System design. The GRAPHS tuple in registry.py is the single, explicit register of every LangGraph assistant identity in the system. Each element is a GraphSpec dataclass carrying the public assistant_id, the dotted module import path, the compiled_attr symbol name (default "graph"), an optional builder_attr (default "build_graph"), and a resumable boolean. To add a graph, one "drop[s] a row in GRAPHS and run[s] make gen-langgraph-json". That Makefile target invokes backend/scripts/gen_langgraph_json.py, which reads the raw GRAPHS structure and writes core/langgraph.json — the config that the langgraph CLI and the Cloudflare Containers runtime read. Separately, the FastAPI runtime in core/app.py imports GRAPHS directly at lifespan startup and compiles each spec (calling the module's builder_attr function with a checkpointer when needed, or using the pre‑compiled compiled_attr object). The tail of registry.py enforces uniqueness with assert len({g.assistant_id for g in GRAPHS}) == len(GRAPHS) — any duplicate assistant_id raises an AssertionError at import time, preventing silent misrouting.

The design is a deliberate trade‑off between centralized governance and build‑time hygiene. The registry module is kept "dependency‑free — it must import nothing from agentic_sales.*_graph at module top level". This ensures the JSON generator can resolve every row without compiling the 50+ graphs or pulling in the optional LLM/DB imports that many graph modules carry at import time. The cost is a two‑step flow: adding a graph to GRAPHS is one line, but a separate make gen-langgraph-json step must run afterward to regenerate the JSON config. The GraphSpec fields (module, compiled_attr, builder_attr) serve as deferred import instructions: the runtime can lazily import the module only when it needs to compile the graph, keeping the registry lightweight.

A natural alternative would be to have each graph self‑register by importing its module at module top level — the pattern many monoliths use. The source explicitly rejects this: "it must import nothing from agentic_sales.*_graph at module top level so the JSON generator can build the registry without compiling 50+ graphs". That alternative would force every developer to have all LLM/DB dependencies installed just to run the JSON generator, and it would make the generator a full‑blown graph compiler. By keeping the registry pure data, the JSON generator remains a cheap, dependency‑free script.

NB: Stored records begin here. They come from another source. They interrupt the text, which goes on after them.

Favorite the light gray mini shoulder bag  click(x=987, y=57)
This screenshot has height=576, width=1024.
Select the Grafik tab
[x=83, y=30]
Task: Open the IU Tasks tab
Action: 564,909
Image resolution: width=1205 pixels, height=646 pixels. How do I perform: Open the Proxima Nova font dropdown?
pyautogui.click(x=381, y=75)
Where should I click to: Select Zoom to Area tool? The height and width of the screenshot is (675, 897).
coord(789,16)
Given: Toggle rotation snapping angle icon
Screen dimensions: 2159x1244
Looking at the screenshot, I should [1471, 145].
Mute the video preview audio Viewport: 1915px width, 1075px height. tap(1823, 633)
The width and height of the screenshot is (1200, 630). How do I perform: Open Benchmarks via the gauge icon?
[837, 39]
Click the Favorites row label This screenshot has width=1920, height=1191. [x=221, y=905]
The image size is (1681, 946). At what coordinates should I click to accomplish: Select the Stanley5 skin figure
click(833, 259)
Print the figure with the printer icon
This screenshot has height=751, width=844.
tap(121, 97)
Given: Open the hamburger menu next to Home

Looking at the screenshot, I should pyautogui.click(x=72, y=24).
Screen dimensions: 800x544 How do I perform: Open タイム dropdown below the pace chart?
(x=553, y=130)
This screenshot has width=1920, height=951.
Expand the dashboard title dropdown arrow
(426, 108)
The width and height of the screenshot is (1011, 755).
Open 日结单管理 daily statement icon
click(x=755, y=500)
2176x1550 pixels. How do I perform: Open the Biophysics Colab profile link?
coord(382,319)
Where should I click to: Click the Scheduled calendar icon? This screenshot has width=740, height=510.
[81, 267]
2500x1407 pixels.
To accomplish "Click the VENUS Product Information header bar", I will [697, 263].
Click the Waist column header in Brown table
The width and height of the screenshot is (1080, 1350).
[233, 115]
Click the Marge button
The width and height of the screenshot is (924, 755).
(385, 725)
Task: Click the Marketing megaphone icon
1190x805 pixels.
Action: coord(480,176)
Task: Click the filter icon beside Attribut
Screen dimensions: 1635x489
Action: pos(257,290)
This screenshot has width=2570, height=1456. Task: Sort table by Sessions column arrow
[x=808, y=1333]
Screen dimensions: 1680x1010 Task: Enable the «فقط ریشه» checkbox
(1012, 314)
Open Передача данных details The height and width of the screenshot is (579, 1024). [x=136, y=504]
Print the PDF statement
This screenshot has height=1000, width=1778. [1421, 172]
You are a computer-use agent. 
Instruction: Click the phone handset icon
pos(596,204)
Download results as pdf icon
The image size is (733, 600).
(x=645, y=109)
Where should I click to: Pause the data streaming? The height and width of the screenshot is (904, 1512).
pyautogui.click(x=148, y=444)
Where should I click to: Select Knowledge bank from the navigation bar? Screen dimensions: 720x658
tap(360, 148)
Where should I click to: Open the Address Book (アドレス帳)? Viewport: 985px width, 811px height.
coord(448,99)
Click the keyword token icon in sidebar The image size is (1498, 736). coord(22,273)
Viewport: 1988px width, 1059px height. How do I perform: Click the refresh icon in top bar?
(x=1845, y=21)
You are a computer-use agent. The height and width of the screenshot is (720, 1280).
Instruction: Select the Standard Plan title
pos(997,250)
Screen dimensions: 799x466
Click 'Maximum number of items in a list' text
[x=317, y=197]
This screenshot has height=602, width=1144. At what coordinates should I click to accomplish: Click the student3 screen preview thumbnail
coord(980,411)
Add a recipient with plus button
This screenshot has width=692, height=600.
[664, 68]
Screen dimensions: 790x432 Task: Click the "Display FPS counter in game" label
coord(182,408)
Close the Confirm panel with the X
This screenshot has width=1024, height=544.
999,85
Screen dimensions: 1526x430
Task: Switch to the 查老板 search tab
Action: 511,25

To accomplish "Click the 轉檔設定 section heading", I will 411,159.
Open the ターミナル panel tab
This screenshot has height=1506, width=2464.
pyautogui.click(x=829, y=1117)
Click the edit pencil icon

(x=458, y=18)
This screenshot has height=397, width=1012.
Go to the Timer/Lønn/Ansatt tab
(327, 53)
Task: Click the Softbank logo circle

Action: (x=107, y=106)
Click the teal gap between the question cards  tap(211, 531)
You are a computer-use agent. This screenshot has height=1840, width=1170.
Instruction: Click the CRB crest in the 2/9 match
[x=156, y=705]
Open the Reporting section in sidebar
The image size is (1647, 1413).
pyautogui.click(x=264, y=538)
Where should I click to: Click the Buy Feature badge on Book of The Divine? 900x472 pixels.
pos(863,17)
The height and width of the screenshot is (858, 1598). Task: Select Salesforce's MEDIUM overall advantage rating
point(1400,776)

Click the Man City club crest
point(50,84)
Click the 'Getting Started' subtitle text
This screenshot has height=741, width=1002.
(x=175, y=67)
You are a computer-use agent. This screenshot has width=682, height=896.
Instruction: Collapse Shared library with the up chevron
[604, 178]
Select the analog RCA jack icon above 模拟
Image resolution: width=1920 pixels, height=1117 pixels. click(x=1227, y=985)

A concrete failure mode is a typo that creates duplicate assistant_id values. Without the assertion, both runtimes would silently route to the last‑registered builder, producing unpredictable behavior for callers using the duplicate id. The assertion traps this at import time, forcing the developer to fix the row before the runtime starts. Another edge case: if a graph module changes its compiled_attr or builder_attr symbol name but the GraphSpec row is not updated, the runtime will fail to import or call the wrong function. The registry provides no schema validation beyond the duplicate check, so such mismatches surface as runtime ImportError or AttributeError when the graph is first compiled — a failure that is localised to the graph in question, but still production‑visible. The resumable flag, currently False for every graph in the shipped GRAPHS, exists to gate checkpointer attachment; flipping it to True would reactivate the dormant D1 checkpointer (infra/checkpointer.py) and compaction logic, a reminder that the registry is also the single place where such durability decisions are made.

The graph registry is a single source of truth defined as a tuple of GraphSpecs, added by inserting one row, and protected by an import-time duplicate assistant_id assertion, kept dependency-free for cheap JSON generation.

python
"""Single source of truth for the agentic-sales LangGraph registry.

... To add a graph: drop a row in ``GRAPHS`` and run ``make gen-langgraph-json``.
... Keep this module dependency-free — it must import nothing from
``agentic_sales.*_graph`` at module top level so the JSON generator can build
the registry without compiling 50+ graphs (and without dragging in optional
LLM/DB deps that some graph modules import at import time).
"""

from __future__ import annotations
from dataclasses import dataclass

@dataclass(frozen=True)
class GraphSpec:
    assistant_id: str
    module: str
    compiled_attr: str = "graph"
    builder_attr: str | None = "build_graph"
    resumable: bool = False

# GRAPHS is the tuple of all registered graphs.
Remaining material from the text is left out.